=== Document text ===
Skip to content

PreferredAI/venom

Repository files navigation

Venom

Your preferred open source focused crawler for the Deep Web.

Maven Central Build Status Coverage Status Javadocs

Overview

Our aim is to create a blazing fast, fully customizable and robust crawler that is simple and handy to use.

Quick links

Website | API Reference | Examples | Tutorial | PreferredAI

Features

  • Multi-threaded out of the box
  • Structured crawling with JSoup integration
  • Page Validation
  • Automatic Retries
  • Proxy support

Getting started

Getting started with Venom is quick and easy. There are two ways to get started.
===
Apply what you read:
1 - In the Venom crawler README, which library is integrated for structured crawling?
2 - Continue the Venom crawler README from its last sentence.
=== Exercise data ===
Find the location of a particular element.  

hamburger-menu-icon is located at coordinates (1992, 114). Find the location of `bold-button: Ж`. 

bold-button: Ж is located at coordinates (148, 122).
===
Task-by-task results:
1 - JSoup

2 -
Clone our examples or tutorial

If you are starting out in a new project, you can consider cloning our Examples:

git clone https://github.com/PreferredAI/venom-examples.git

or, if you would like a more guided package, you can check out our Tutorial:

git clone https://github.com/PreferredAI/venom-tutorial.git

Add a dependency

If you already have a project then just add Venom as a dependency to your pom.xml:

<dependency>
    <!-- Venom: A focused crawler framework @ https://venom.preferred.ai/ -->
    <groupId>ai.preferred</groupId>
    <artifactId>venom</artifactId>
    <version>[4.0,4.1)</version>
</dependency>

Tutorial

If you are new to Venom, we have created a set of exercises to get you up and sprinting. The exercises are bundled in our venom-tutorial. More information can be found on this page.

Example

Think you are beyond exercises? Get started quickly with these few lines of code.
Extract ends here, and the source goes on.